Tuesday, October 9, 2007
Survival of the Sickest: A Medical Maverick Discovers Why We Need Diseas
#96
Title: Survival of the Sickest: A Medical Maverick Discovers Why We Need Disease
Authors: Sharon Moalem and Jonathan Prince
Publisher: William Morrow & Company
Year: 2007
Genre: Science, Medicine
288 pages
Ignore the title and the hype about "a medical maverick." In fact, just take the dust jacket off. It was clearly constructed to be provocative, but it's not accurate.

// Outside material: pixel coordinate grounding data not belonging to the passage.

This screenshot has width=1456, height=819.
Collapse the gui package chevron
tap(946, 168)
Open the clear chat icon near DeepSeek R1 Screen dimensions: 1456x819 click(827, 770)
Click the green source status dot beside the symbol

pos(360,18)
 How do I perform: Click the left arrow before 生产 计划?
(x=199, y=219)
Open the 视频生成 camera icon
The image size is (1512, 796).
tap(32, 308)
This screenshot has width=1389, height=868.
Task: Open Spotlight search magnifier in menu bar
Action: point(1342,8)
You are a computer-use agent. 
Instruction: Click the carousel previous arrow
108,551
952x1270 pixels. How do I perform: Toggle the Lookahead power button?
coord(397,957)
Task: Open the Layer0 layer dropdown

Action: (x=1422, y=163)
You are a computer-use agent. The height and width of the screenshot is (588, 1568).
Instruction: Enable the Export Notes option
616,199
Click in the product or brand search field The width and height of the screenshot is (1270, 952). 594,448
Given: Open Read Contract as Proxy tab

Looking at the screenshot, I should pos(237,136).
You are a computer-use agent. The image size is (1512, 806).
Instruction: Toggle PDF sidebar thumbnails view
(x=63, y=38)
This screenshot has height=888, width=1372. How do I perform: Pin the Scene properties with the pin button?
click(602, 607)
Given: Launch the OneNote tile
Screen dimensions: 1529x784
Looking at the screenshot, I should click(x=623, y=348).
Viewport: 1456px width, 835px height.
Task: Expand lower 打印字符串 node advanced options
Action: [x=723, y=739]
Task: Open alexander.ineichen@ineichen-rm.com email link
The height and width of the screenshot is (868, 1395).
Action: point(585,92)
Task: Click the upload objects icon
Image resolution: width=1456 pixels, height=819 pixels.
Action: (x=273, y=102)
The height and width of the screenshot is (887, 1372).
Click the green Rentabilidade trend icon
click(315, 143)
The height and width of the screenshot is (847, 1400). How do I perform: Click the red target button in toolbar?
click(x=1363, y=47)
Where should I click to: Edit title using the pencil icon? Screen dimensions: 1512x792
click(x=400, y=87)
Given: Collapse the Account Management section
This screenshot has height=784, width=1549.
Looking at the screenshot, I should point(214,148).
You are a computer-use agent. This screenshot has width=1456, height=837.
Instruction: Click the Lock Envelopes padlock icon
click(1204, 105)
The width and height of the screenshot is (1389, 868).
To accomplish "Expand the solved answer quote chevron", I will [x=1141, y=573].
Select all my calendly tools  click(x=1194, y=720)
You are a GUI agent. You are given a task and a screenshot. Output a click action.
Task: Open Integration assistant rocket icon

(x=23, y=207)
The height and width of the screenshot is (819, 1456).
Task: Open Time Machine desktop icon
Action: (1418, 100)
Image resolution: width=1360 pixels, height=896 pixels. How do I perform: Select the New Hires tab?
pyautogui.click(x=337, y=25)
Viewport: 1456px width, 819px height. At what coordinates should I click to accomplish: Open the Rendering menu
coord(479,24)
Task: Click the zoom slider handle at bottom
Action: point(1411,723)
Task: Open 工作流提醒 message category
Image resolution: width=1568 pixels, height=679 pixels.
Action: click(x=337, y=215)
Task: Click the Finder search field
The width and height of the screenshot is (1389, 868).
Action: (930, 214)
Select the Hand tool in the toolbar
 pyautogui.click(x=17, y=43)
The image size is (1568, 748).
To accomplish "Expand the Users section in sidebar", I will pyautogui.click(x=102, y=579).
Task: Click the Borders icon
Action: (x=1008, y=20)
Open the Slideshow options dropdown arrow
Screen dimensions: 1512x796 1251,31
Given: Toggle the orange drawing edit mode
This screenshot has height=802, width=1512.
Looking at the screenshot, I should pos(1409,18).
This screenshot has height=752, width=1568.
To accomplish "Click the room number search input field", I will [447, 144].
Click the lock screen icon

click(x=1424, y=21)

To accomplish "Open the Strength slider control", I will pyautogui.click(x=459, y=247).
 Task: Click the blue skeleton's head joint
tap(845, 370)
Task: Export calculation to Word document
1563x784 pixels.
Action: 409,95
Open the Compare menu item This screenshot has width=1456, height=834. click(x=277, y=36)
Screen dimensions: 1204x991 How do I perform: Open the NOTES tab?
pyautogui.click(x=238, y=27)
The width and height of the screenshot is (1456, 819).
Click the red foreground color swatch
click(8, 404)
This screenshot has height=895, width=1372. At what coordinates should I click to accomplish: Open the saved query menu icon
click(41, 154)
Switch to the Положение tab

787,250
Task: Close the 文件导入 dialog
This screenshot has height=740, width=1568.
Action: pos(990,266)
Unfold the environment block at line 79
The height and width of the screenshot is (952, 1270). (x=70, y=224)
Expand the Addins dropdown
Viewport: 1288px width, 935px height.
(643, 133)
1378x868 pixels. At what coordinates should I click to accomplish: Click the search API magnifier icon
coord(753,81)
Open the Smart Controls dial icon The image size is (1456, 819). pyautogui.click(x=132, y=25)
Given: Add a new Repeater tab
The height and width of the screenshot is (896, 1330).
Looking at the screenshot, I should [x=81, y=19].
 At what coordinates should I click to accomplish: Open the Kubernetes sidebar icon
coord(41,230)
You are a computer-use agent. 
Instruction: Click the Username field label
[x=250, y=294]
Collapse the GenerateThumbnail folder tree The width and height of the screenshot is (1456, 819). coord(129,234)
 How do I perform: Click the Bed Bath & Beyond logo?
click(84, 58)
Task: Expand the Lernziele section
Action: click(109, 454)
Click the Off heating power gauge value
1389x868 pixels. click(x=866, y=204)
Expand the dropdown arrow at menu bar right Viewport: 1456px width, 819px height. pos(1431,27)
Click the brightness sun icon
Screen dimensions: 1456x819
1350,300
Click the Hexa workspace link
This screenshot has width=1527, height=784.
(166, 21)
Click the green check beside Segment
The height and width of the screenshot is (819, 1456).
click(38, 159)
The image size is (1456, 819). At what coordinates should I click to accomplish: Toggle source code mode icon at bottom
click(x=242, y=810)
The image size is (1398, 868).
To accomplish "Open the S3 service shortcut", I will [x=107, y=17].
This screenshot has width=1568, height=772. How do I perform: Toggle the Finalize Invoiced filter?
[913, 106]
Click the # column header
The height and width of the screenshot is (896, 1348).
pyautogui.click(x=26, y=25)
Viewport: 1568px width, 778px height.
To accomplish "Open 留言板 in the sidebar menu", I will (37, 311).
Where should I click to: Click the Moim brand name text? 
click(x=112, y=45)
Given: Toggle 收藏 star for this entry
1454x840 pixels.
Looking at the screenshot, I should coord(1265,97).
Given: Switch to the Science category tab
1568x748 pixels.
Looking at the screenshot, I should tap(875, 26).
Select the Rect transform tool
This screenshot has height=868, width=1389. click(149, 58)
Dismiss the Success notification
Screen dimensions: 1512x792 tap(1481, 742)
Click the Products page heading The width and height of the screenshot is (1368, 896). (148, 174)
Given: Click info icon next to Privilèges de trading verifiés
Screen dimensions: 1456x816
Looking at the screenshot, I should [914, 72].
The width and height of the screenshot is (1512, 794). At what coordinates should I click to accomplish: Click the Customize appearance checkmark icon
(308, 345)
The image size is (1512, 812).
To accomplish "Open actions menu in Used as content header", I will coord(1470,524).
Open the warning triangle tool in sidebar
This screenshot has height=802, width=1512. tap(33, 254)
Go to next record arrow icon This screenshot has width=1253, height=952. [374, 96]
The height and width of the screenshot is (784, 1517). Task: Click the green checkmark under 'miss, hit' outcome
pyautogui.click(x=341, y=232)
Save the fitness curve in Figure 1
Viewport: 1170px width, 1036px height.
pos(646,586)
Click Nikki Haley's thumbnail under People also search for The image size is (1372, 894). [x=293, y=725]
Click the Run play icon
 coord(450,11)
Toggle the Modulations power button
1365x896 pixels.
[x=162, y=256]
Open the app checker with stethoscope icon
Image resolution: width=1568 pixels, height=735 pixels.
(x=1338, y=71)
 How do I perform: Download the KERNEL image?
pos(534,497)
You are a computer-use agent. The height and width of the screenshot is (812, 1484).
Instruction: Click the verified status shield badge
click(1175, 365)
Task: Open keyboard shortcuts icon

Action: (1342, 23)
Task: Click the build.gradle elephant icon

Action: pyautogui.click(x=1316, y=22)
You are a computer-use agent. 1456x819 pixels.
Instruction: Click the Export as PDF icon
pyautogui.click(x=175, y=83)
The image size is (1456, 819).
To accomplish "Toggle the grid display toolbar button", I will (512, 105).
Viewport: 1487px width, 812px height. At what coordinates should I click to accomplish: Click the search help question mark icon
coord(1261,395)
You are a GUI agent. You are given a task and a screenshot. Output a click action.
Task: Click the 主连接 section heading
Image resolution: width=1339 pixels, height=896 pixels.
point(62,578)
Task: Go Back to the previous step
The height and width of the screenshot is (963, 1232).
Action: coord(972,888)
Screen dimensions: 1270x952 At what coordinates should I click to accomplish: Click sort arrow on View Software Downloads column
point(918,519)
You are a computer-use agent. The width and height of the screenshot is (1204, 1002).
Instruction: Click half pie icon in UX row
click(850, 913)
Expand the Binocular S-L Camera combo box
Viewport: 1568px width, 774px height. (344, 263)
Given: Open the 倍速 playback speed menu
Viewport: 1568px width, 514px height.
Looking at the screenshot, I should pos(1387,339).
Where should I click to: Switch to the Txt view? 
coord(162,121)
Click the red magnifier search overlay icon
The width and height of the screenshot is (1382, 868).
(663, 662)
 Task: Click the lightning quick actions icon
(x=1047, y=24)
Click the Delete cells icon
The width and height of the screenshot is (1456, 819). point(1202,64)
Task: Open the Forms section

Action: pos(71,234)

Moalem marshals evidence for the positive or effective aspects of diseases that we might other characterize as harmful. He is able to do so (and stick to this theme) fairly consistently throughout the book. Afficionados of popular medical non-fiction will recognize some of the diseases and their associated anecdotes (there's some overlap with Meyers's Happy Accidents: Serendipity in Modern Medical Breakthroughs, for example). In some cases this association may not be evident until later in the chapter--"Of Microbes and Men," for example, treats evolutionary considerations for microbes and parasites that parallel those for humans.
I did find myself frustrated at times by what seemed like unreasonable dumbing down, leading to misinformation. On page 199, for example, Moalem discusses "the cold virus." The point would be stronger if he described the cold viruses, since there are a multitude of causal agents for "the cold." Some of his arguments are reductive and eliminate important considerations that are not well-expressed in an either/or paradigm (essence vs. environment makes multiple appearances inn this way, when the explanation is probably much more complex than the binary choice suuggests).
Still and all, this book was enjoyable and does a good job of eleborating on what is, for many people, a paradigm shift in thinking about the role of disease.